What he is engaged in is an exit strategy and that, he said, is why Jones fits the bill. Jones is 39, three years Calzaghe's elder, which is why the bout, officially entitled “Battle of the Superpowers”, has the air of a pensioners' parade. And Jones is four years shy of Calzaghe's previous opponent, the 43-year-old Bernard Hopkins.
But Calzaghe wants big names and big reputations glittering at the top of his fight CV. He sees it as a way of collecting kudos, rather like Lewis collected the scalp of Mike Tyson. “Fighting Roy Jones at Madison Square Garden, how's it going to get bigger than that?” he said. “It's the icing on the cake, isn't it? The last two fights are my biggest and this will round it off.”
The criticism he faces is that he has not spent longer fighting in America, establishing the reputation that he is chasing. “But who else was there to come to America for?” is his answer, delivered with ringing impatience. “The only two guys are Hopkins and Jones.
“Americans can't fight as well as they think they can. They've always been ignorant. That's why they don't give me the respect I deserve. Americans only won one boxing medal in the Olympics [a bronze]; they haven't got one heavyweight world champion. People say, 'You have to come to America, you're just a European fighter.' But Europeans are now better than American fighters.”
As Calzaghe points out, he only just caught the end of the era of some of the great boxers of his division. He pretty much terminated Chris Eubank's career, but he missed out on Nigel Benn and Steve Collins. “People say, 'You never fought anybody,'” he said. “But who else was there to fight?”

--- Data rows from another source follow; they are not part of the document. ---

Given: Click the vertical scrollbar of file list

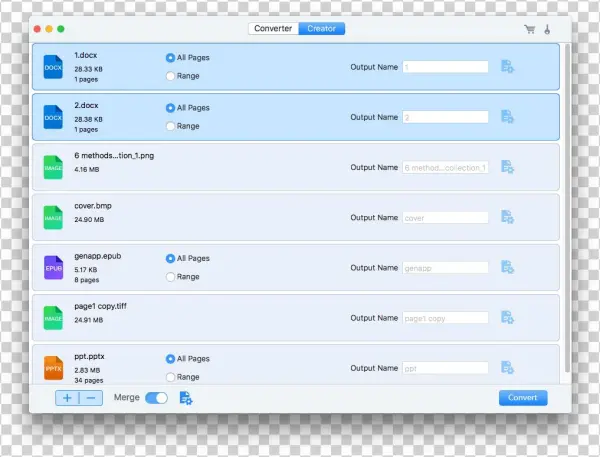Looking at the screenshot, I should 568,200.
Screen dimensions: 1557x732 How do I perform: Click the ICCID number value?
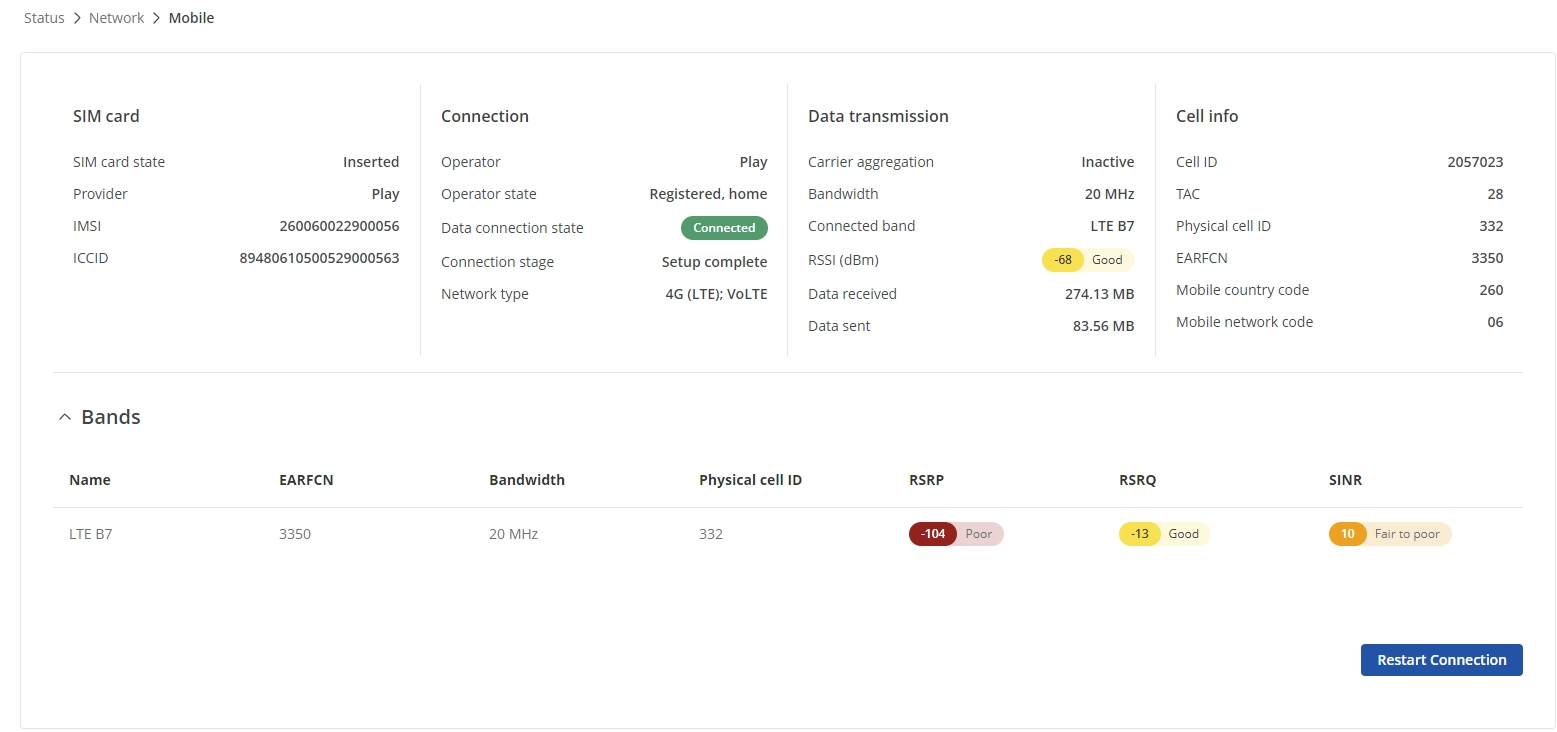319,258
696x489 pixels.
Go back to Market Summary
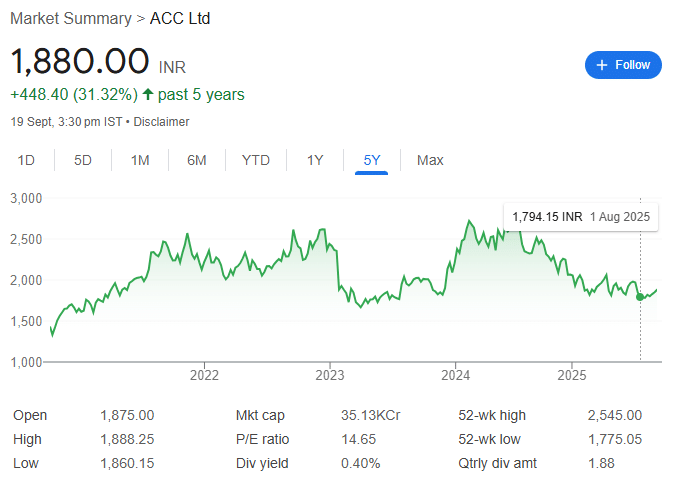[71, 19]
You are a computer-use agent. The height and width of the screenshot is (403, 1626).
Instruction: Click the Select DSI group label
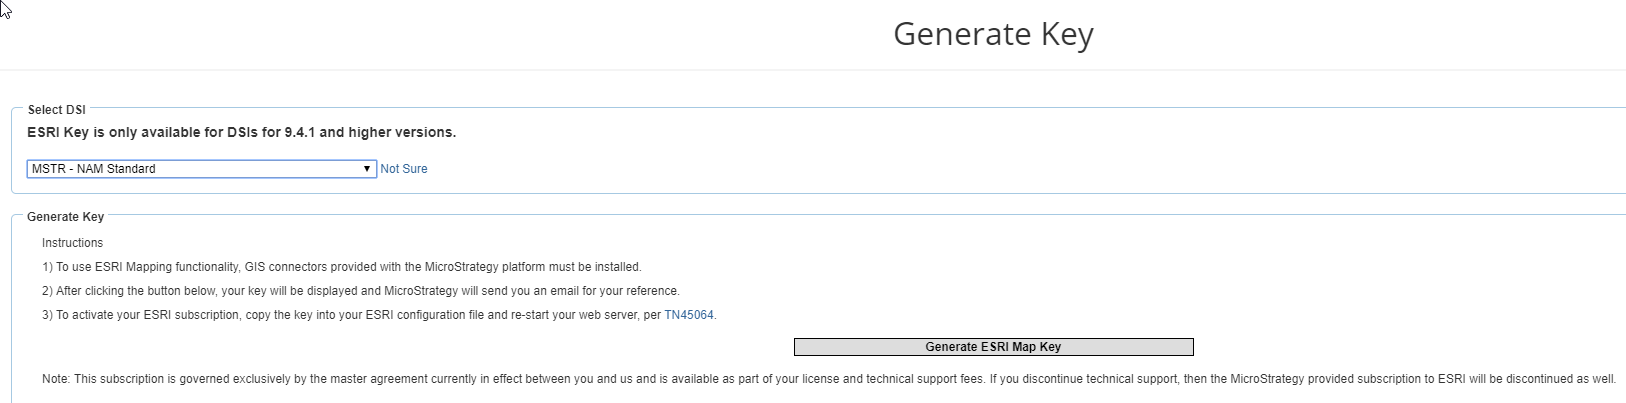(x=57, y=110)
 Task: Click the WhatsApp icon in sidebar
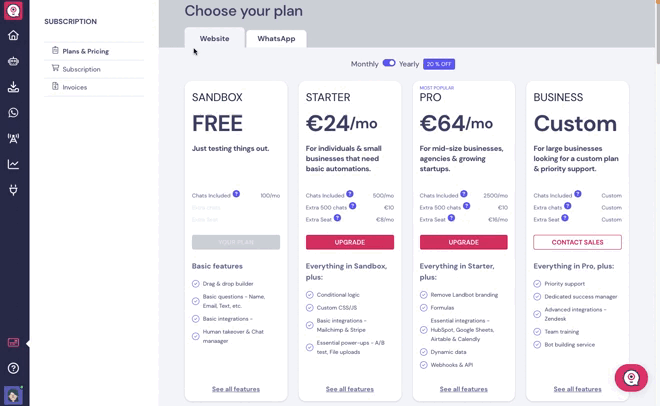(13, 113)
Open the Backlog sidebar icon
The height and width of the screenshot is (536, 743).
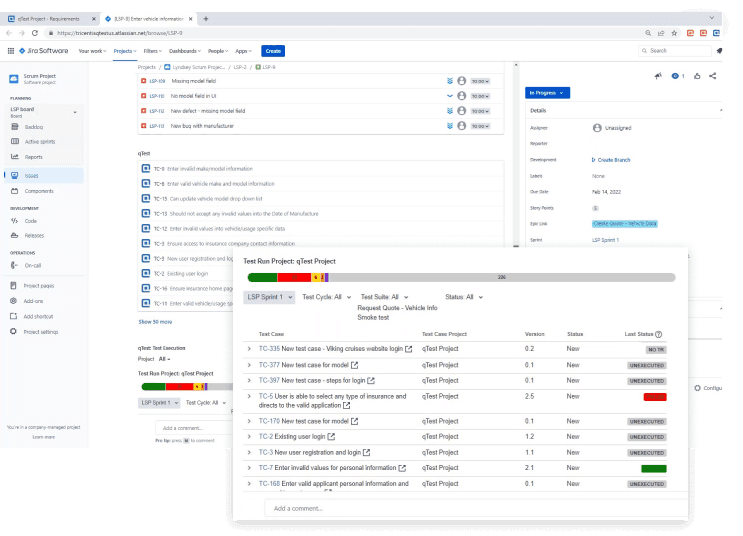[x=15, y=127]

What is clear is that Calzaghe has heard enough of what other people say. It is his view - and not an unreasonable one - that he has done sufficient to silence them.
So, to make the point, he wants to put on a show - “I'm excited, I feel something great is going to happen,” he said - and leave a set of perfect statistics behind him. “It means so much to me to get out while I'm ahead, rather than go to the well, find there's nothing left and get hell kicked out of me and then retire,” he said.
It could be that nothing defines his career quite like the leaving of it: bowing out ahead, just like Rocky Marciano.